Numa descida do Chiado, a meio da rua Garrett, a cabeça de lista da coligação “Pela Nossa Lisboa” (CDS-PP/MPT/PM) afirmou que “tudo o que seja reforçar essa votação [de Paulo Portas em 2001] é uma vitória para o CDS”.
“Dito isto, eu creio que nós vamos ter uma vitória muito expressiva e continuo a dizer que enquanto os votos não são postos nas urnas ninguém pode cantar vitória, ninguém se pode proclamar vencedor”, declarou, reiterando ter a “ambição máxima” de ser presidente de Câmara.
Assunção Cristas considerou que Fernando Medina “se calhar jamais teria hipóteses de ser eleito se não fosse já estar no local, herdeiro de António Costa”.
“Se os lisboetas tivessem essa possibilidade de ter todos em igualdade de circunstâncias, garanto que ninguém escolheria Fernando Medina. Assim é mais difícil, mas não é impossível”, defendeu.
Cristas esteve acompanhada por figuras do CDS como o ex-líder José Ribeiro e Castro ou o antigo dirigente e ministro António Pires de Lima nesta ‘arruada’ que começou junto ao café “A Brasileira”, onde se cruzou com o PAN Pessoas-Animais-Natureza), que subia a rua, e dirigiu-se à candidata Inês Sousa Real e cumprimentou-a entusiasticamente.
Sem nunca comentar sondagens, a candidata e líder do CDS disse que no partido são “vacinados à nascença contra as projeções”.
“Assinamos a ficha de militante e vem um ‘kit’ de vacina contra as sondagens”, afirmou aos jornalistas, a meio da rua Garrett, de onde prosseguiu para o Rossio, no final do que considerou “uma campanha extraordinária”.
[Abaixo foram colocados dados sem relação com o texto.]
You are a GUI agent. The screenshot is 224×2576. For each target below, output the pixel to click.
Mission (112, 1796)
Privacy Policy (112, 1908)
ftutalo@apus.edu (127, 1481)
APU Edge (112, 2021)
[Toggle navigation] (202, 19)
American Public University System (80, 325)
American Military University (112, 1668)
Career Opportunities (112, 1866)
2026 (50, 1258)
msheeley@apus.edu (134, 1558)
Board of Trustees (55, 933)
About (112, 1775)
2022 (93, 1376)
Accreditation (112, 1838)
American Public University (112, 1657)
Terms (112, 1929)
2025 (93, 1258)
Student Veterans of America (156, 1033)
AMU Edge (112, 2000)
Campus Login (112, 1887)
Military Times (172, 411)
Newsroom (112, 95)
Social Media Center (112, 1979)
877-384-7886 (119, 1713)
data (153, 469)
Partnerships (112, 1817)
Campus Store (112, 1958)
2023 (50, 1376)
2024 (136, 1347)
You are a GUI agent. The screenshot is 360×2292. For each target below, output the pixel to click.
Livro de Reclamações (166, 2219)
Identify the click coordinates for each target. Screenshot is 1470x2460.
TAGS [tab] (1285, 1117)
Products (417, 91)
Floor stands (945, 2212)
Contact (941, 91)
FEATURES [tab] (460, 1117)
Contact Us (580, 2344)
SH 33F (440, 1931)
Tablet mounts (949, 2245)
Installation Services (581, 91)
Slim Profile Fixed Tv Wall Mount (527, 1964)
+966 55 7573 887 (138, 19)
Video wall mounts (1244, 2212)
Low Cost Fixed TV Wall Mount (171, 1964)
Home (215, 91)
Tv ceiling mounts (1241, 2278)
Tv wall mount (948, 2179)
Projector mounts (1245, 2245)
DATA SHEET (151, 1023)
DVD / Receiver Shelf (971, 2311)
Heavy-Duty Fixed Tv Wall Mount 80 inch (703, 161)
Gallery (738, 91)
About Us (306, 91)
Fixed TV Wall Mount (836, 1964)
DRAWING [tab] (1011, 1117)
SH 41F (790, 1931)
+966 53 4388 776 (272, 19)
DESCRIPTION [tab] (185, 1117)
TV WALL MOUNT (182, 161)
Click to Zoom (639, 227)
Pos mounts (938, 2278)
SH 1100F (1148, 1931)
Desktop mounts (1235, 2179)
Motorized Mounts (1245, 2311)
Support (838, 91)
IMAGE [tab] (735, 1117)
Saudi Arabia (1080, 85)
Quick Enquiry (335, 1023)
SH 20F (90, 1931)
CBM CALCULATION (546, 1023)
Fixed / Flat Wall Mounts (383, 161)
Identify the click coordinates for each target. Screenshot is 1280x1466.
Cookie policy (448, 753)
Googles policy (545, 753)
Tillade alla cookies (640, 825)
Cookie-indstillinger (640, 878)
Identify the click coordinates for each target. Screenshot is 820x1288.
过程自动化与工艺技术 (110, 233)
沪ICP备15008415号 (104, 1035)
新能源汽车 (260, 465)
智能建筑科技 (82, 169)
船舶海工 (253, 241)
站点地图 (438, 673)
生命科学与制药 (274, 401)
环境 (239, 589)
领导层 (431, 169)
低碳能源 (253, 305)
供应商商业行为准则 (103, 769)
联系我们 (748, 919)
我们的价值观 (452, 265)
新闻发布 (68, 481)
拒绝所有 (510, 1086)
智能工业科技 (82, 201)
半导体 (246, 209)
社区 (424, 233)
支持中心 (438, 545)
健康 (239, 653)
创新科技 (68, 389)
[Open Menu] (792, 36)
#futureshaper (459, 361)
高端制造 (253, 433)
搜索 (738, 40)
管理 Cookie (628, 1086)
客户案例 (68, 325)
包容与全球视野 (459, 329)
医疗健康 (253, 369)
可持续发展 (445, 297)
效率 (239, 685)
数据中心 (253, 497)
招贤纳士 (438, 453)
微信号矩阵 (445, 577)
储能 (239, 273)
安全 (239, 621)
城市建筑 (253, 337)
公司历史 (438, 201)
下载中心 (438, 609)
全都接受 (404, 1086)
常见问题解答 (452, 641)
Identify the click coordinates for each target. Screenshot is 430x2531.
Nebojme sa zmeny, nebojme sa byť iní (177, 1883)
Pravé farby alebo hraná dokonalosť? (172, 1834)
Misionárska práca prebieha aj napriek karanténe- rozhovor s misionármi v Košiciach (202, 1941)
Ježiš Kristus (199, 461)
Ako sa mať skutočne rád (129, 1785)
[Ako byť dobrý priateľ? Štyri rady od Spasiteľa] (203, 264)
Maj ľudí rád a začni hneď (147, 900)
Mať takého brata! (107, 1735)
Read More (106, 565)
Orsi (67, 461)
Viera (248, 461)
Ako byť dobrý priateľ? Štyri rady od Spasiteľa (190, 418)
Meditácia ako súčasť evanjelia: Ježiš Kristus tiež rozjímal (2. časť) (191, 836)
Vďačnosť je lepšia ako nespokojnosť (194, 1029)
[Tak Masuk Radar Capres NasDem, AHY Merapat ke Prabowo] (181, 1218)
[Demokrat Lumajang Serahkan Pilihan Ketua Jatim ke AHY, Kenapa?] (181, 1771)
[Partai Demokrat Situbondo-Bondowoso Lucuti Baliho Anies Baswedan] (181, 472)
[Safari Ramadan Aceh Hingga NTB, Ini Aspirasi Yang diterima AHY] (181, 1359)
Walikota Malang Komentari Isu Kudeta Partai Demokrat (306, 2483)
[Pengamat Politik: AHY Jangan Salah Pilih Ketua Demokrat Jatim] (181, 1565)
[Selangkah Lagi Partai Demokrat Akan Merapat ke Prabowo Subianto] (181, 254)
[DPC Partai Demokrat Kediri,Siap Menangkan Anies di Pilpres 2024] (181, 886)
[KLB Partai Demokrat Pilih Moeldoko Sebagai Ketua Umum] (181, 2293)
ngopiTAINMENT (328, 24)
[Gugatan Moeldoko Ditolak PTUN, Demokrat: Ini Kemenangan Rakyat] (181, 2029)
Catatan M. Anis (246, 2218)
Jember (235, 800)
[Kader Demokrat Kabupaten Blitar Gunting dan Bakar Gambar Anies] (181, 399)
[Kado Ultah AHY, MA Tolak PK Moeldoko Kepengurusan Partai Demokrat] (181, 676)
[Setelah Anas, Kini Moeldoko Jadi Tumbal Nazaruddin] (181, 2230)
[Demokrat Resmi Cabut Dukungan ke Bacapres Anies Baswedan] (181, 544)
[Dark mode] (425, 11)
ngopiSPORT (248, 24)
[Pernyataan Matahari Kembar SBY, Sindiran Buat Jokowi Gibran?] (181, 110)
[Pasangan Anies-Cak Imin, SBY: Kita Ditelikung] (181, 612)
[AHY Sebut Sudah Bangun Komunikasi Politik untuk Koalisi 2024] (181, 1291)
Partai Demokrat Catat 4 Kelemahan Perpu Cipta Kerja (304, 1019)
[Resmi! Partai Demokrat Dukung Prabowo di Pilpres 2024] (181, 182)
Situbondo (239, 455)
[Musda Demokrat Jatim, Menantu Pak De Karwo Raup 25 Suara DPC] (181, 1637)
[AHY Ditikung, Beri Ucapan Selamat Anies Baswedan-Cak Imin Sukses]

Nas eleições de 01 de outubro concorrem à presidência da Câmara de Lisboa Assunção Cristas (CDS-PP/MPT/PPM), João Ferreira (CDU), Ricardo Robles (BE), Teresa Leal Coelho (PSD), o atual presidente, Fernando Medina (PS), Inês Sousa Real (PAN), Joana Amaral Dias (Nós, Cidadãos!), Carlos Teixeira (PDR/JPP), António Arruda (PURP), José Pinto-Coelho (PNR), Amândio Madaleno (PTP) e Luís Júdice (PCTP-MRPP).